What is schizophrenia

Archie Carfrae discusses a recent crucial development in the treatment of schizophrenia.

A team of researchers, led by Dr Natasza Orlov of Kings College London, have recently published an article in Nature which outlines a potential breakthrough in the treatment of auditory verbal hallucinations (AVH) in people with schizophrenia, and most likely anyone who experiences AVHs.

Delusions or Hallucinations

To clarify what this means, it is important to delineate what an AVH is, especially in the context of schizophrenia. One common misconception with schizophrenia is that delusions and hallucinations are the same, however, this isn’t true. Delusions are false beliefs; beliefs which contradict reality. The most common delusions are feelings of being persecuted, spied on, monitored/followed etc., although they can be more severe/elaborate. To the person with the delusions, the experience is very real, and being empathetic toward their reality is extremely important if you want to understand what they are going through. By definition, delusions are not real, they contradict reality.

However, hallucinations are different. Hallucinations are real and occur in the brain. When an auditory verbal hallucination occurs, it activates a number of sensory areas in the brain – most notably the superior temporal gyrus (STG), the area of the brain involved in auditory processing and language comprehension.
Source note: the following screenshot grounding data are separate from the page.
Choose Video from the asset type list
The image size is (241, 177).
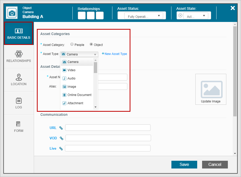[71, 70]
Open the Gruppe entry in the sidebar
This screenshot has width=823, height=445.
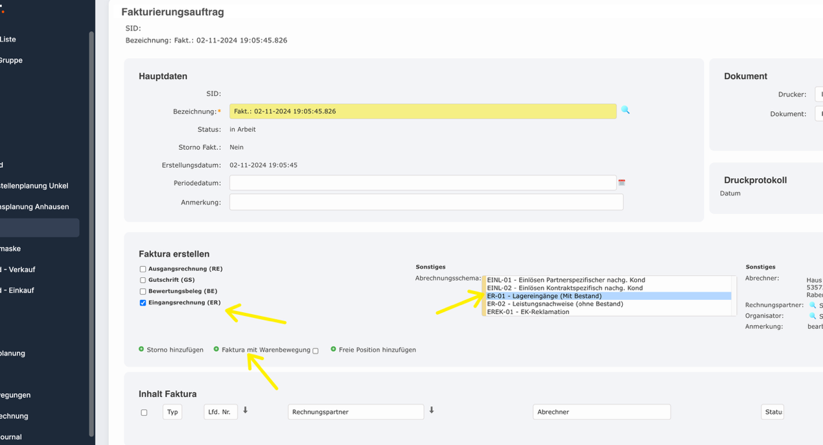point(11,60)
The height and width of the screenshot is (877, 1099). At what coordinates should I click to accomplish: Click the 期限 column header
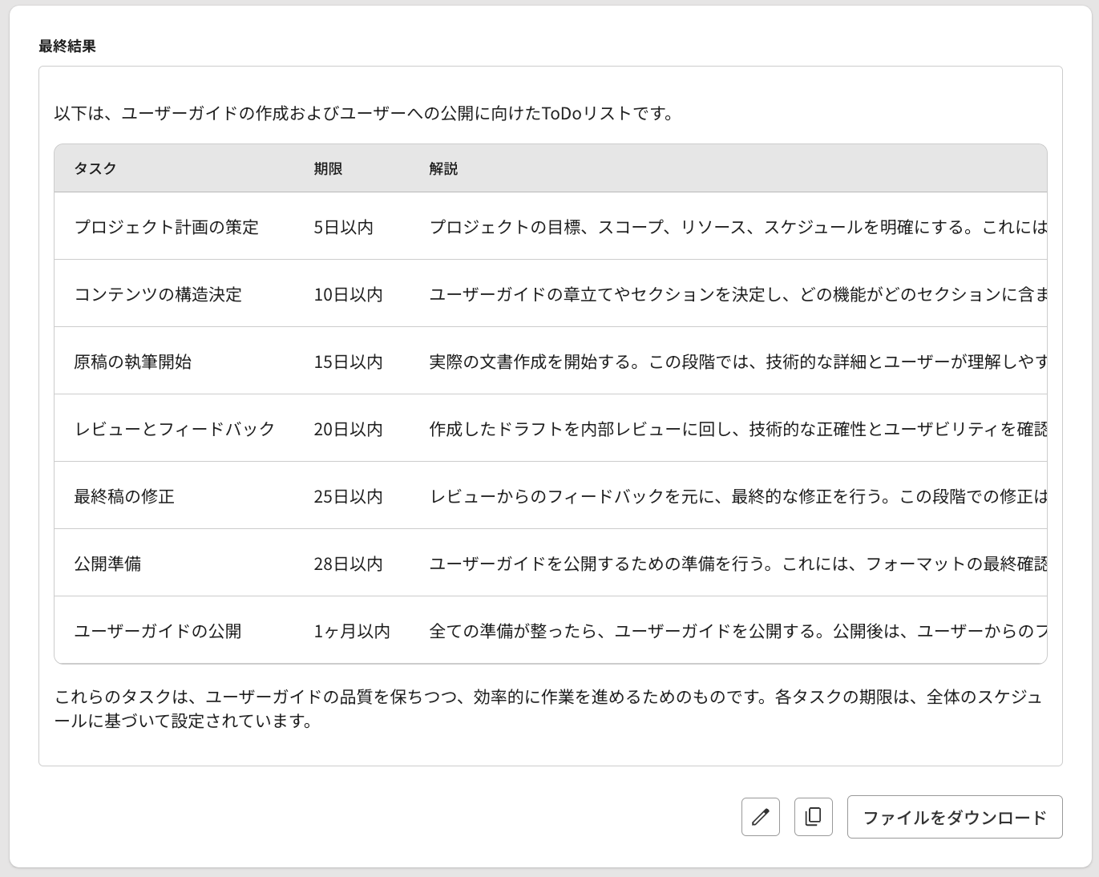[328, 168]
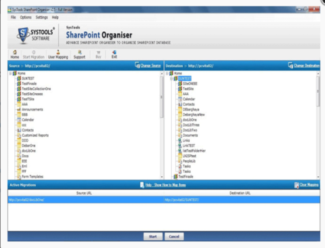Select Customized Reports in source tree

(x=35, y=136)
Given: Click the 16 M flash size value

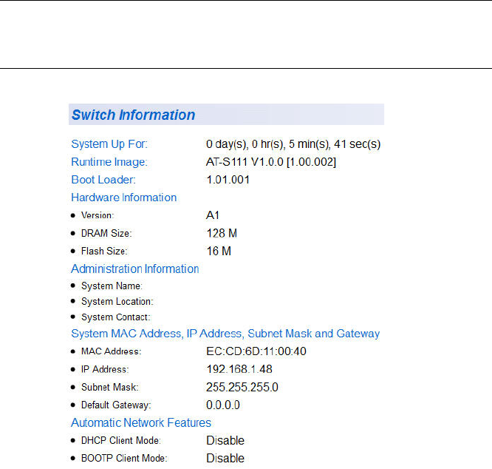Looking at the screenshot, I should pyautogui.click(x=219, y=251).
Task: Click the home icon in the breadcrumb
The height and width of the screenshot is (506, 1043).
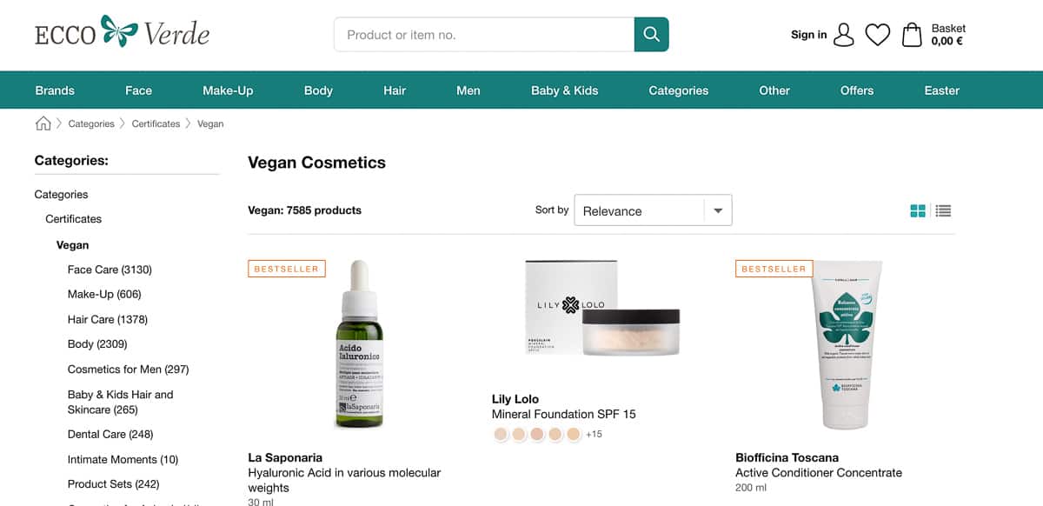Action: pyautogui.click(x=43, y=123)
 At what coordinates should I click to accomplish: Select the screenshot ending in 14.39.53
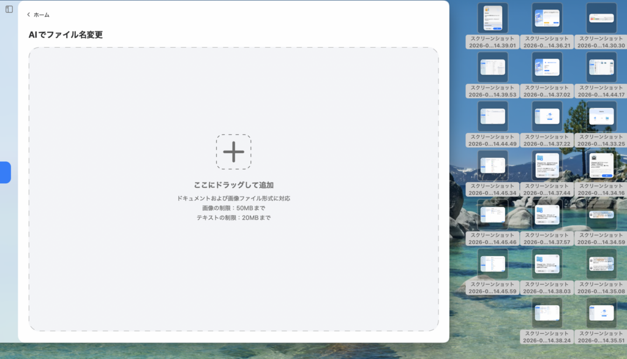tap(492, 66)
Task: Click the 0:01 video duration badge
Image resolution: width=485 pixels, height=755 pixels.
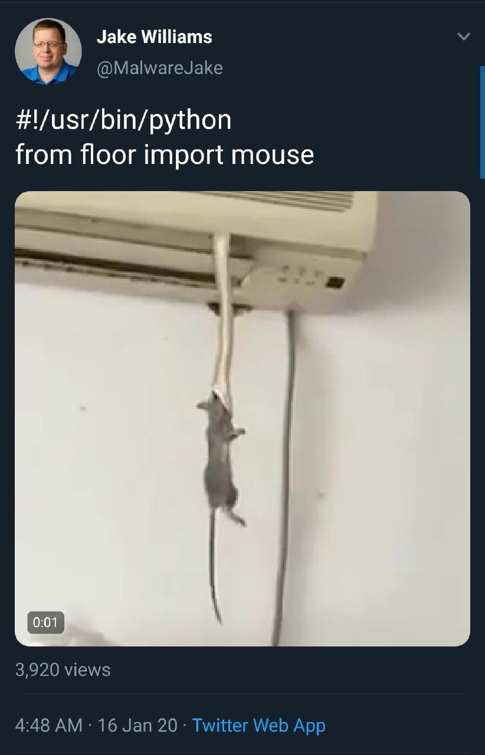Action: (x=45, y=622)
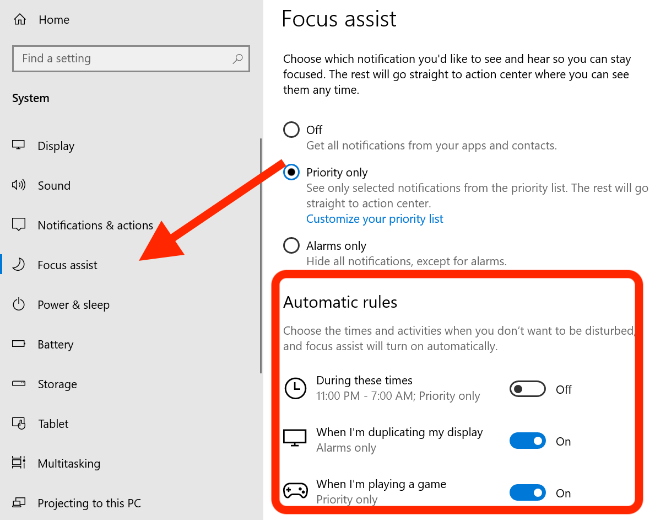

Auditory hallucinations are registered and ‘heard’, despite not actually being processed in the normal way a sound is (via the ear). These ‘voices’ can range from being entirely innocuous, such as a narration, to being accusatory, tormenting etc. This is beautifully explained in Eleanor Longdon’s TED talk.
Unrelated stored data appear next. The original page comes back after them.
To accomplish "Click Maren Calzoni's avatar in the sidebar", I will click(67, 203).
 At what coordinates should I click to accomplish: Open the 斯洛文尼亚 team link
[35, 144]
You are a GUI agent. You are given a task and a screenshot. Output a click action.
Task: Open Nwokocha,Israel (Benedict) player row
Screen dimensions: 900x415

This distinction is important to understand in the context of the present study which focuses on reducing verbal hallucinations.

The treatment

The actual methodology of the study is relatively complicated, but in essence, participants were asked to take part in a computer game-like-task which involved landing a rocket. The rocket was a visual representation of neural activity in their superior temporal gyrus, and thus would move according to the activity. Participants were instructed to create strategies to land the rocket but given no information how to do so. In the first three trials, participants used the video game to create strategies and were able to land the rocket; they were altering their own neural activity. However, the fourth trial was slightly different. Participants were given only a static image of a rocket, meaning they could not see their neural activity move. Participants were still asked to land the rocket using their new self-made strategies despite no longer having a visual cue. The participants succeeded in the fourth trial meaning they independently influenced their neural activity.

What does this mean?

Basically, participants were able to reduce activity in the brain regions where verbal hallucinations are thought to occur. They did this through strategies they can execute independently, as shown in the fourth trial. As people who experience AVHs can normally feel when the hallucinations are about to occur, they should be able pre-emptively use the strategies to reduce or eliminate the voices. It seems all the more exciting because it was done in four one-hour sessions, meaning that it could become a viable therapeutic option in the future.

However, the study wasn’t perfect. The study did not have a randomised control trial which would help eliminate the possible biases. Similarly, the sample size was small, which is to be accepted considering the participants and machinery needed. These are not unusual issues though, and researchers are looking to amend this in the future with a large-scale study. It is definitely early days for this research, and people should take the information with a pinch of salt, but if successful it could lead to the first successful treatment which reduces verbal hallucinations without the use of prescription drugs, which could be huge.